What is being asked.
Write out, word for word, every line in the data below from the one containing "На почивка в Унгария (64, 539)" to the one containing "Свободно време (59, 238)", both of them included.

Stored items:
◆ ◆ ◆ ◆
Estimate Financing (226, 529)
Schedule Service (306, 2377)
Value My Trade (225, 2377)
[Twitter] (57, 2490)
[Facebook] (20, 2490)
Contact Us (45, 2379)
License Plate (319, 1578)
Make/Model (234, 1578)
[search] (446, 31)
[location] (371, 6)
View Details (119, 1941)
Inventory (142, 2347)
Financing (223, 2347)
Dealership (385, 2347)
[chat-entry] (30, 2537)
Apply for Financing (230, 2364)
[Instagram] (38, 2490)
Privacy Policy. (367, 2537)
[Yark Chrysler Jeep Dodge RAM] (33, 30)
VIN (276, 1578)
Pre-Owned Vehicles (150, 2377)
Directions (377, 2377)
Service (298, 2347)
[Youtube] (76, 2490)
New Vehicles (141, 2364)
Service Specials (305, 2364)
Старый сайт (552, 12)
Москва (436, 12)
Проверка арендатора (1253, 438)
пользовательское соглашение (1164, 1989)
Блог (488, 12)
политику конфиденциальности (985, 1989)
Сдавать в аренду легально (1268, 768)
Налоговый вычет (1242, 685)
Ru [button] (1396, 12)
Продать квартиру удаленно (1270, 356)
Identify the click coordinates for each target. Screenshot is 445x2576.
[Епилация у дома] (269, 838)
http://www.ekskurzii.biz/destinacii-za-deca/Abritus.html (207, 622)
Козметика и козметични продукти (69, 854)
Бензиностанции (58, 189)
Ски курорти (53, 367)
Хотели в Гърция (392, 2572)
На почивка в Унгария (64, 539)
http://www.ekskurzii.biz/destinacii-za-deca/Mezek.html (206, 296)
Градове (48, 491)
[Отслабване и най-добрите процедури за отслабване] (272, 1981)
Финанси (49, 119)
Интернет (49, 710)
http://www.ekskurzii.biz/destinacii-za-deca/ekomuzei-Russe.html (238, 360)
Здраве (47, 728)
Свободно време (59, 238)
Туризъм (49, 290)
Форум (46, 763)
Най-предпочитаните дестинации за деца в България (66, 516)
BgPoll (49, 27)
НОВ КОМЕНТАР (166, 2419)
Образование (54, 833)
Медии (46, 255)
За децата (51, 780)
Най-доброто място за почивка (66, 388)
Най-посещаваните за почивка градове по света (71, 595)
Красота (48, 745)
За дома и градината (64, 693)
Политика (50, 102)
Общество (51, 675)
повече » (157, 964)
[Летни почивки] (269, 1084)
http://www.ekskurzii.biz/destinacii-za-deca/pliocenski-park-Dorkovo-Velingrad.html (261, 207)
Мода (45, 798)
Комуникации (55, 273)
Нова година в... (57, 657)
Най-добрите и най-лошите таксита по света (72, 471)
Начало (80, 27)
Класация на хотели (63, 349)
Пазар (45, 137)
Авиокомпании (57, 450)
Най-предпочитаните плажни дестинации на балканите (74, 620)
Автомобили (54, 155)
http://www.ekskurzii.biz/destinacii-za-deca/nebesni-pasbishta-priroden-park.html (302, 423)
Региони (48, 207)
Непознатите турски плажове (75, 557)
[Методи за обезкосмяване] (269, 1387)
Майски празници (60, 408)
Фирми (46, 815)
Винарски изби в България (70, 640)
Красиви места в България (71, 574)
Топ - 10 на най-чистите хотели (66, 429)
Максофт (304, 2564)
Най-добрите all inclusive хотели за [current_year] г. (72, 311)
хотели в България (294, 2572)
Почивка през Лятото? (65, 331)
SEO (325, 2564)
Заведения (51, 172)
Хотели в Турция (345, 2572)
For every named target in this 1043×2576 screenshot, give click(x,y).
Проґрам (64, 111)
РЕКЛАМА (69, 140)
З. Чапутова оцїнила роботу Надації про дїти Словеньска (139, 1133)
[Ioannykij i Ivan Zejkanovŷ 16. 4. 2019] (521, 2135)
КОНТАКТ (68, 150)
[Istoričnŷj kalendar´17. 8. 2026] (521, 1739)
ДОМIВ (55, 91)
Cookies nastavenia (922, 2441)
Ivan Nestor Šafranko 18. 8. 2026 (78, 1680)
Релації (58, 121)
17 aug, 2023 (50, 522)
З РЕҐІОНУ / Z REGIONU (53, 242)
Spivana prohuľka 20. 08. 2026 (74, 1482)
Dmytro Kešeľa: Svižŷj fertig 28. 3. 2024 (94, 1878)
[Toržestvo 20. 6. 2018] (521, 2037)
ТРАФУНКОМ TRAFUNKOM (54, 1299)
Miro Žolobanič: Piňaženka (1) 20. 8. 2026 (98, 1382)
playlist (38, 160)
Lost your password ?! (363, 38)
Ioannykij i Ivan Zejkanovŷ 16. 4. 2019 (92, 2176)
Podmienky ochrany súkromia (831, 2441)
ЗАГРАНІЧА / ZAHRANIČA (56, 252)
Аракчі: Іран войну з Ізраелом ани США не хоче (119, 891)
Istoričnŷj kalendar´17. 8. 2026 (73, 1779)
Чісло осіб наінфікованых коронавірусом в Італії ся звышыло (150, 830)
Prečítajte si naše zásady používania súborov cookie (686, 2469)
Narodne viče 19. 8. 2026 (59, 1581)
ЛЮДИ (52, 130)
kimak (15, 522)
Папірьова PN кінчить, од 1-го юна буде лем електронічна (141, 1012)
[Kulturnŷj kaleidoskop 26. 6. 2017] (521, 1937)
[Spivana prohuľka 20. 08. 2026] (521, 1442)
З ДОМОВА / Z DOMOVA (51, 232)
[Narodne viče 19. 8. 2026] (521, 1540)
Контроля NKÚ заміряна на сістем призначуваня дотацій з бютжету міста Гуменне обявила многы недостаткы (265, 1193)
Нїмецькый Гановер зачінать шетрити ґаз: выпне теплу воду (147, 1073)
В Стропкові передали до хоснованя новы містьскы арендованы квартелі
◆ ◆ ◆ ◆
Result.
На почивка в Унгария (64, 539)
http://www.ekskurzii.biz/destinacii-za-deca/Mezek.html (206, 296)
Градове (48, 491)
[Отслабване и най-добрите процедури за отслабване] (272, 1981)
Финанси (49, 119)
Интернет (49, 710)
http://www.ekskurzii.biz/destinacii-za-deca/ekomuzei-Russe.html (238, 360)
Здраве (47, 728)
Свободно време (59, 238)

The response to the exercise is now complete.